Mio zio mi disse sempre che la colpa dei Fascisti era stata quella di essere stati troppo teneri con gli industriali del paese. Avrebbero dovuto bastonare loro prima di tutto che rubavano sempre e comunque. Gli davo del comunista e lui mi rispondeva che avercela con gli industriali non significava per forza essere comunista.


E ci ho pensato ancora di piu' oggi, leggendo questo articolo: "Le lettere delle donne al Duce: "Chiedo la grazia di un lavoro" e ho ripensato alla mia bisnonna paterna che scrisse al Duce supplicando di farsi mandare qualcosa da mangiare. Suo marito, socialista, senza tessera, non portava un soldo a casa. Moriva in un sanatorio. La sua lettera ottenne tutta una serie di benefici. A casa si presento' persino il Podestà. Infuriato per la sua insolenza. Ma arrivarono riso, farina, zucchero, sale. Il mio bisnonno l'avrebbe quasi uccisa mia nonna quando venne a saperlo. Mi piacerebbe leggerla quella lettera. Mi piacerebbe poter ascoltare la registrazione della conversazione fra i Fascisti e mio nonno, socialista.
Nella mia famiglia paterna ho avuto partigiani, repubblichini, volontarie della Rsi. 
Un parente di mia nonna, milite delle Brigate Nere, fu fucilato dopo la Liberazione. 
Mia nonna, fiera antifascista per tutta una vita, mi diceva che suo cugino era pieno di passioni e che era morto sorridente. Si parlavano spesso anche durante la guerra civile. Erano cresciuti insieme. Mia nonna aveva pianto sul suo cadavere. E intanto mia nonna stava aspettando l'uomo che sarebbe diventato suo marito, partigiano in Jugoslavia. Un uomo, mio nonno, che quando' torno' a casa, fu quasi linciato perché prima di partire per la guerra nel '39 era amico di alcuni fascisti. O forse perché semplicemente mio nonno era un uomo istruito, senza gabbie, che amava la letteratura, il disimpegno e per gli zotici di paese assetati di merda questo era di troppo.

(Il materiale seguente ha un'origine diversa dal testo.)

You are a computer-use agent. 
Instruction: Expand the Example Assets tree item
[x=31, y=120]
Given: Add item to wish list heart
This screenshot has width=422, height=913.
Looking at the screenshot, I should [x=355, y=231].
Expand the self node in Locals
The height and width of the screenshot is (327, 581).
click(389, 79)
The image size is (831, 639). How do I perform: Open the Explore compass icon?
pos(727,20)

Mia nonna mi racconto' anche di aver pianto tantissimo quando seppe della morte di Osvaldo Valenti e Luisa Ferida. I suoi idoli assoluti insieme ad Amedeo Nazzari. 

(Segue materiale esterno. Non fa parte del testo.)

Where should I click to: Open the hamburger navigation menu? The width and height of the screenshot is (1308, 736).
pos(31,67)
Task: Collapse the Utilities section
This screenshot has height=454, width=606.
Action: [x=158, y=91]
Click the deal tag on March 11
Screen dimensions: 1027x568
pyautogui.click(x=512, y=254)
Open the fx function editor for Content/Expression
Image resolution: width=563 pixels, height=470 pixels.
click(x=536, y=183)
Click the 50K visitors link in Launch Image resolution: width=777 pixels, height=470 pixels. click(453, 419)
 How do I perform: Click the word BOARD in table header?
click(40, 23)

Mia nonna riusci' persino ad abbracciare la Ferida a Milano. 
Per anni e anni me ne ha parlato e tutte le volte che me ne parlava le si riempivano gli occhi di lacrime. 

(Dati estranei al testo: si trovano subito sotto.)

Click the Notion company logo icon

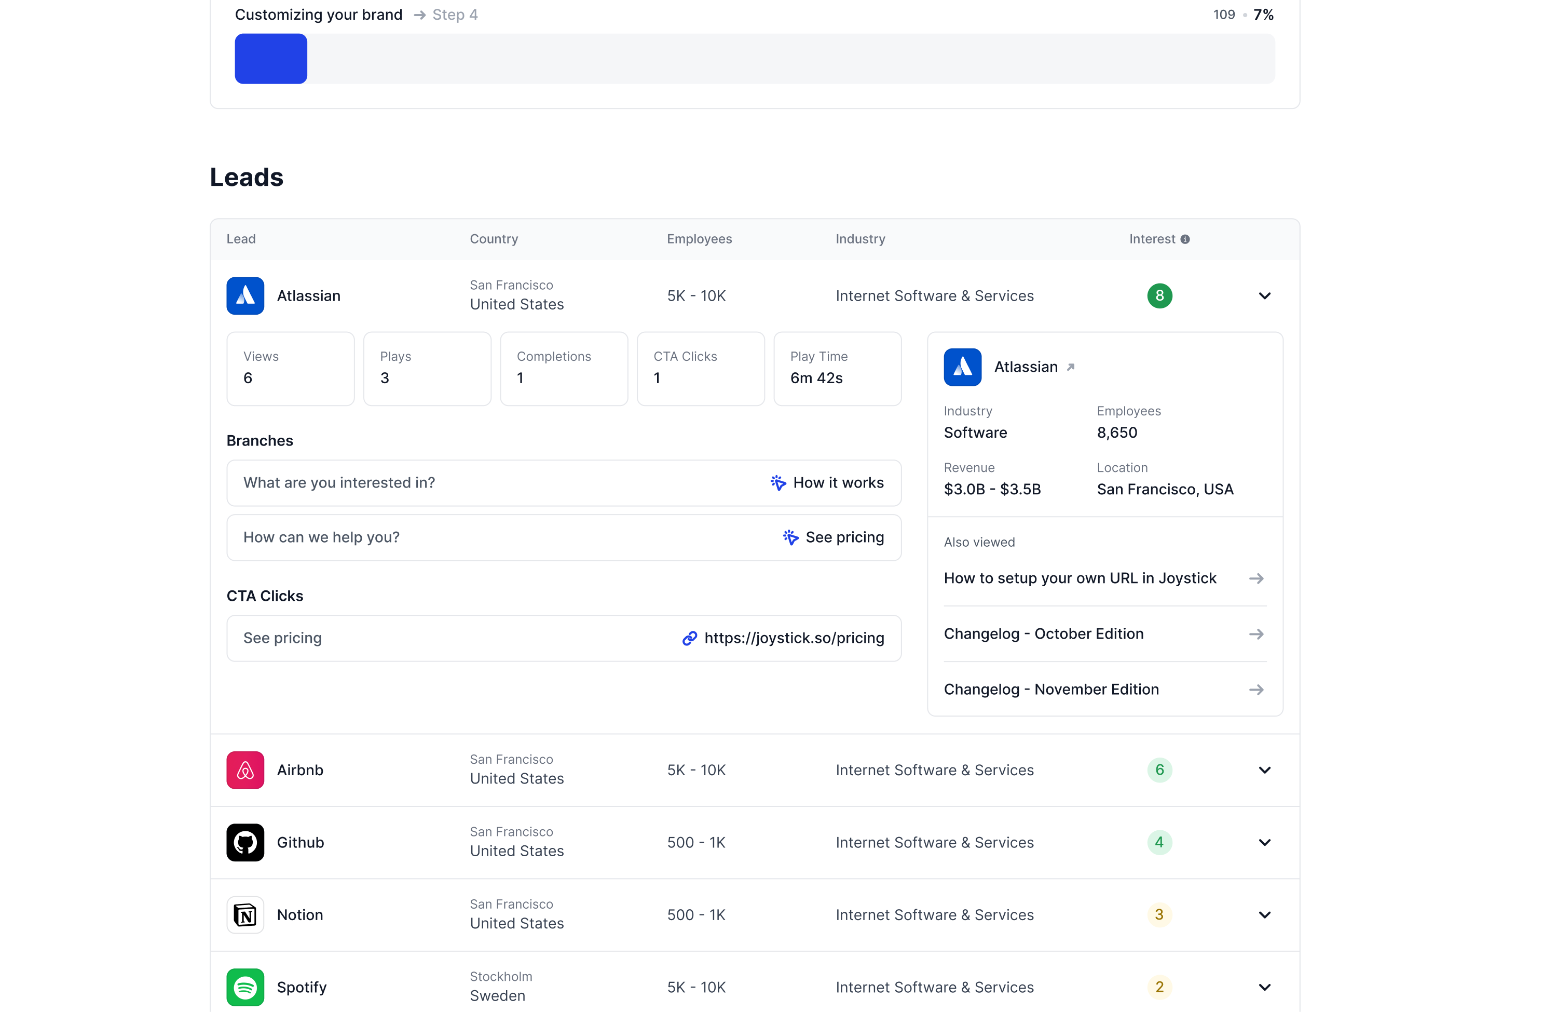(245, 914)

E quando ride, Osvaldo Valenti è tutto mio nonno. 
Alla fine di questo lungo pezzo, credo che siano state, fra le mille altre cose, le parole di mia nonna su Luisa Ferida a permettermi di vivere, di frequentare persone molto diverse da me, a costruire percorsi considerati impossibili. A considerare il concetto di giustizia per i vinti. A considerare le ragioni altrui. A interrogarmi sull'altro. A vivere la mia vita per come è andata. 


E Luisa Ferida, qui, in questa foto è identica a mia madre. Che poi quando ho visto il film su lei e Valenti ho pianto parecchio, anche perché la Bellucci nella sua fisicità statuaria e immobile ricorda particolarmente mia nonna.
Semplicemente fu assassinata Luisa.
E niente, chiudo qui.
Forse volevo solo arrivare a lei.
Al suo volto.
Che mi ricorda troppi dolori, troppe parole, troppa straordinaria e bellissima indolenza femminile.
Troppi drammi che poi mi esce il sangue di bocca se continuo a parlarne.